A finales del mes pasado empezó a llegarles a los agricultores del país, el nuevo avalúo catastral de los predios rurales con la respectiva implementación del impuesto predial que cobran las alcaldías.

Oh, sorpresa cuando empezaron a expedirse los documentos de pago con tarifas asombrosamente altas.
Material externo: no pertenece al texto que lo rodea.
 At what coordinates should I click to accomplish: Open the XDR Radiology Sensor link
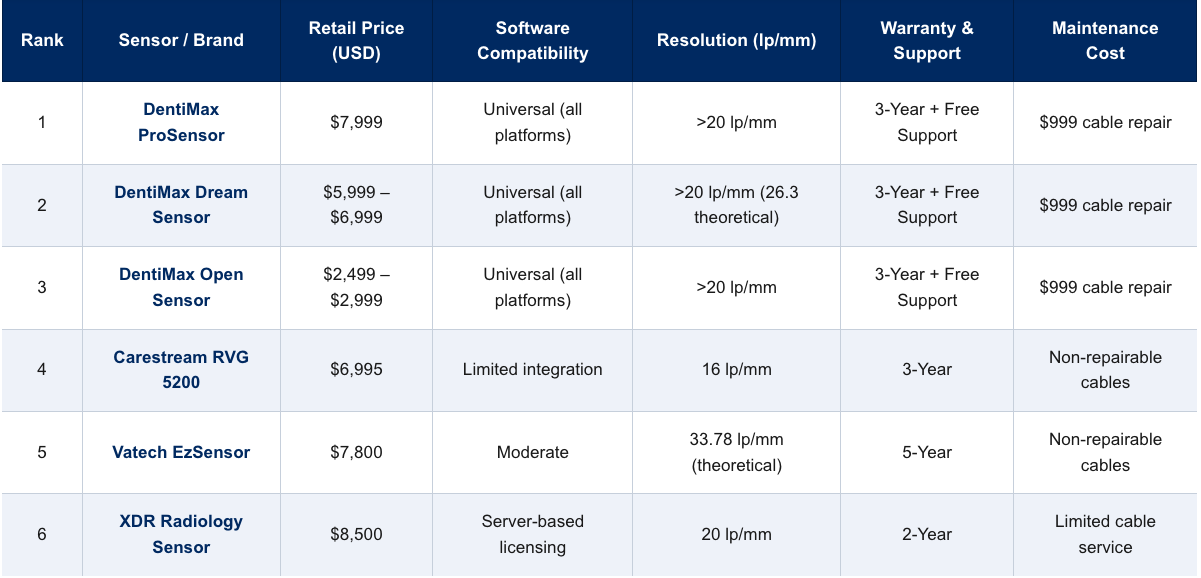pos(181,534)
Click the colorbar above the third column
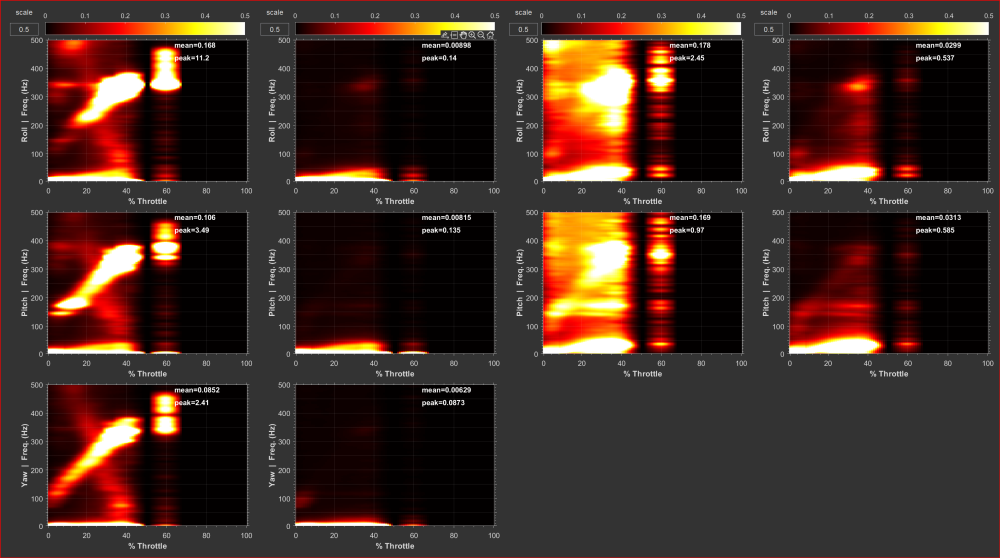The image size is (1000, 558). (x=641, y=29)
Sin importar la compleja y difícil situación que viven los que dependen del sector agrícola, el gobierno nacional, a través del INSTITUTO GEOGRÁFICO AGUSTÍN CODAZZI, actualizó el avalúo catastral de todas las fincas de nuestro país sin esforzarse en verificar la realidad física de los bienes rurales, sino que, aplicando fórmulas y estimaciones de valores comerciales, realizó un ejercicio matemático meramente especulativo que reflejó un aumento hasta del MIL POR CIENTO (1.000%) del avalúo catastral.

Esto ha llevado a que los campesinos del país les soliciten a las alcaldías municipales, a los concejales municipales y a los funcionarios públicos que representan a la ciudadanía en general, que ayuden a elevar el reclamo del desconcertante e injusto ajuste, por lo oneroso del pago de impuestos en el sector agrícola.
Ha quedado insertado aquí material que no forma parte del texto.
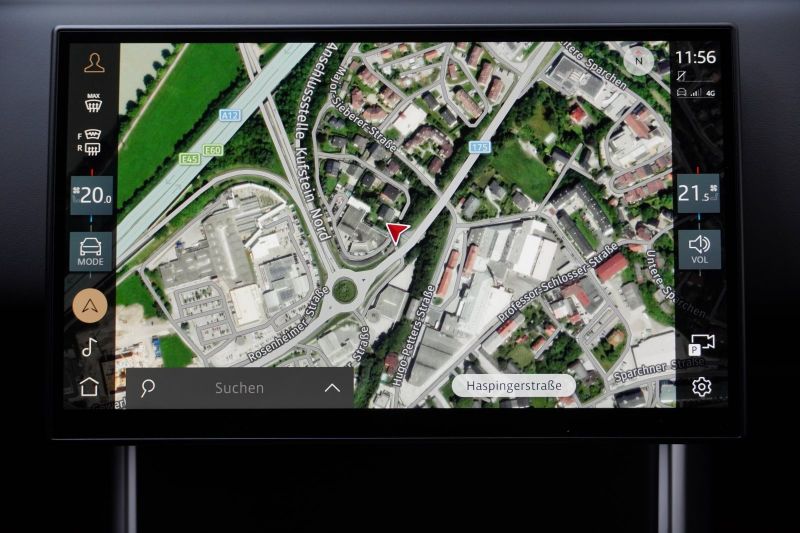
Task: Open the clock showing 11:56
Action: [695, 57]
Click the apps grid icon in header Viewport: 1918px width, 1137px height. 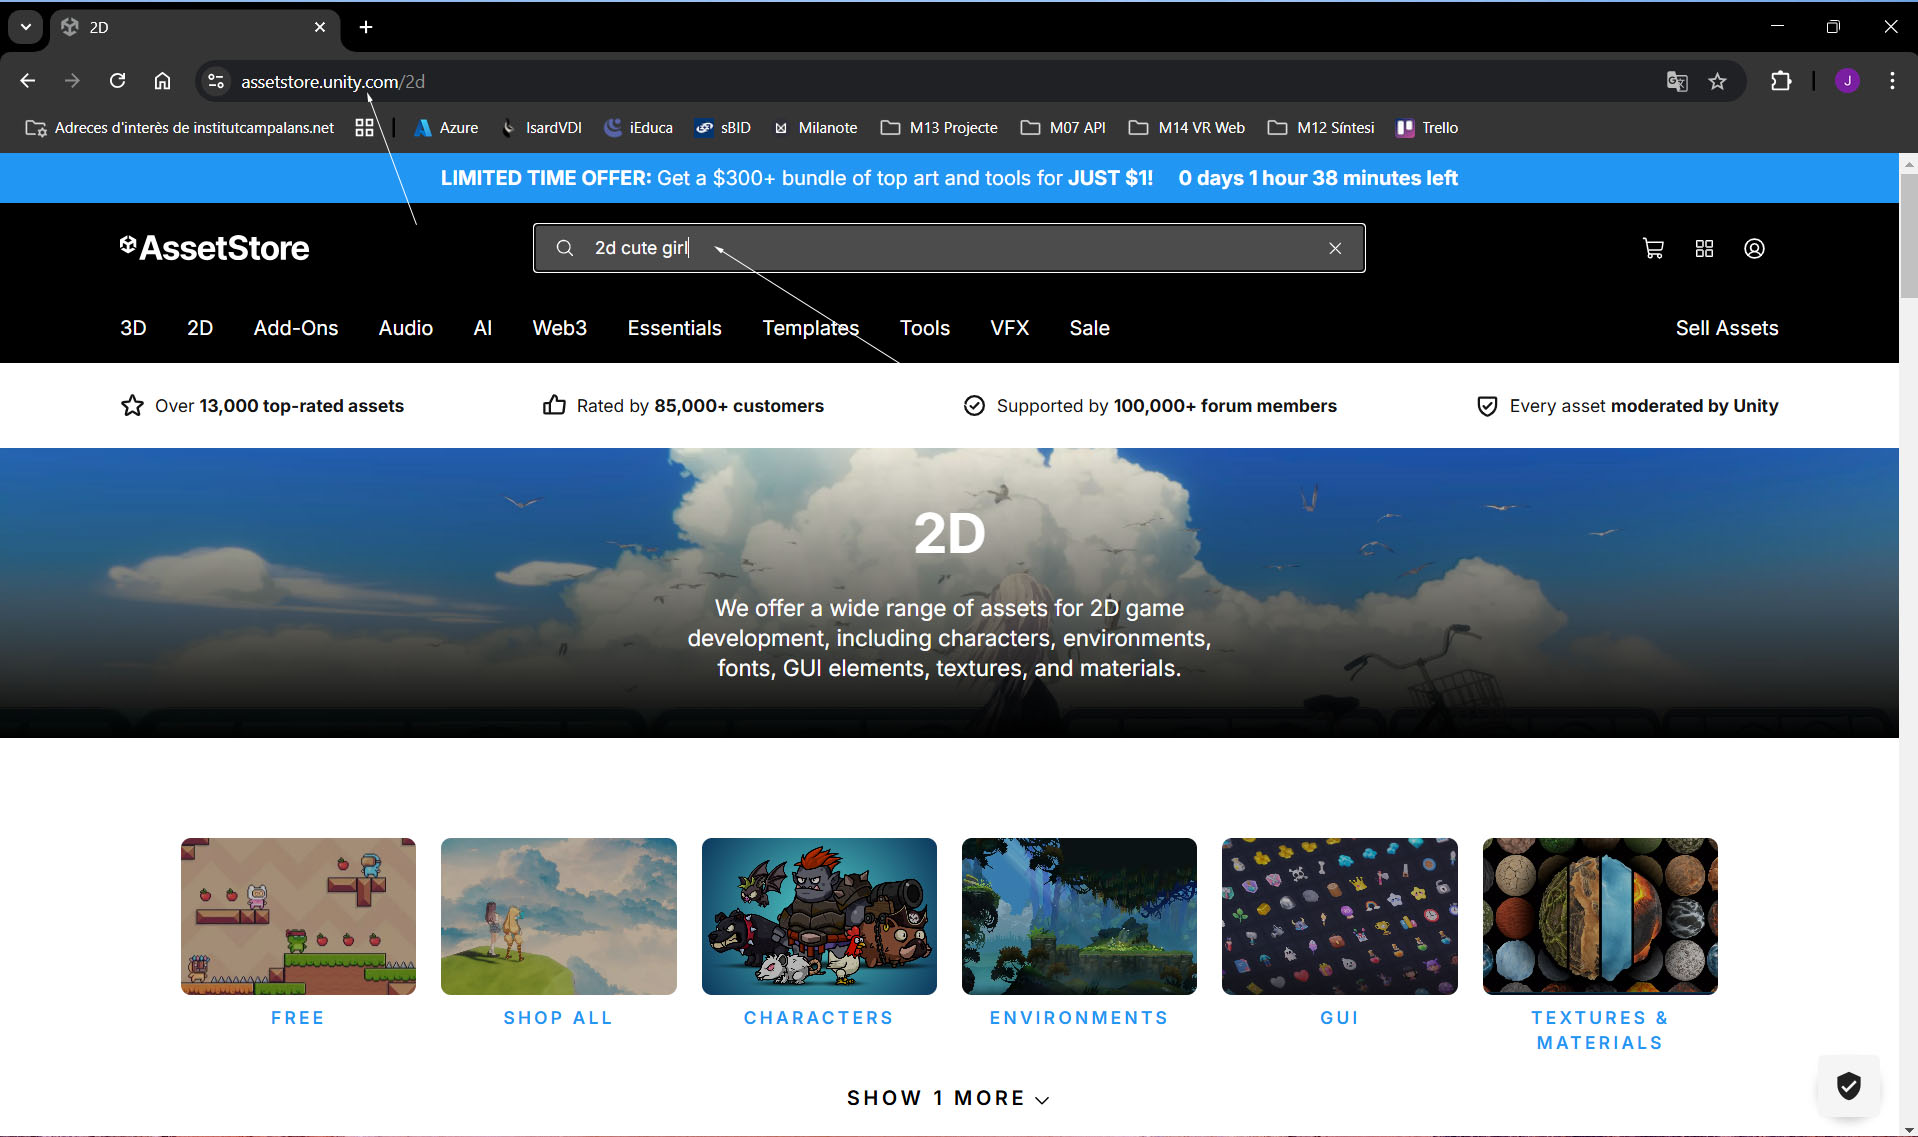(1704, 248)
Argumenta el gobierno nacional en la aplicación de la ley 14 de 1983 y ley 44 de 1990, donde se establece que el avalúo no puede ser inferior al 60% del valor comercial ni superior a este valor y, de manera particular en este gobierno, con la implementación del artículo 49 del Plan Nacional de Desarrollo 2022-2026, que justifica una actualización masiva de los valores catastrales de las zonas rurales.

Pero, ¿qué justifica que el Instituto Geográfico Agustín Codazzi haga su valoración sin las visitas correspondientes a los predios para que determine, sobre el terreno, la realidad física de cada predio y decidan de manera irresponsable elaborarlo desde un escritorio en Bogotá?

El sector agrícola de nuestro país atraviesa una muy compleja situación de sostenibilidad derivada de la suma de múltiples factores, a saber:

– Baja rentabilidad de la mayoría de renglones agrícolas por el bajo costo en la venta de los productos agrícolas y altos costos de producción.

– Crisis de productividad por el cambio climático.

– Aumento de plagas y enfermedades y su costoso control.

– Aumento de la inseguridad rural.

– Aumento año tras año de las cargas tributarias.

Estos son, entre muchos otros factores, los que amenazan la permanencia de las familias en el campo y la sostenibilidad familiar; motivos que, junto al cobro que hoy se nos hace del predial con un aumento inaudito, puede convertirse en el florero de Llorente para que se geste un inimaginable estallido social agrario.

Recordemos que motivos similares incubaron el estallido social francés (RF), el movimiento comunero colombiano a finales del siglo XVIII y la revolución de las colonias inglesas en contra del imperio inglés en Norteamérica del 1776.

No me quiero imaginar qué le va a pasar a nuestro país si a finales de este año y a principios del próximo el reajuste se hace en los predios urbanos por parte del Instituto Geográfico Agustín Codazzi. 

Dios se ampare de Colombia y sus agricultores.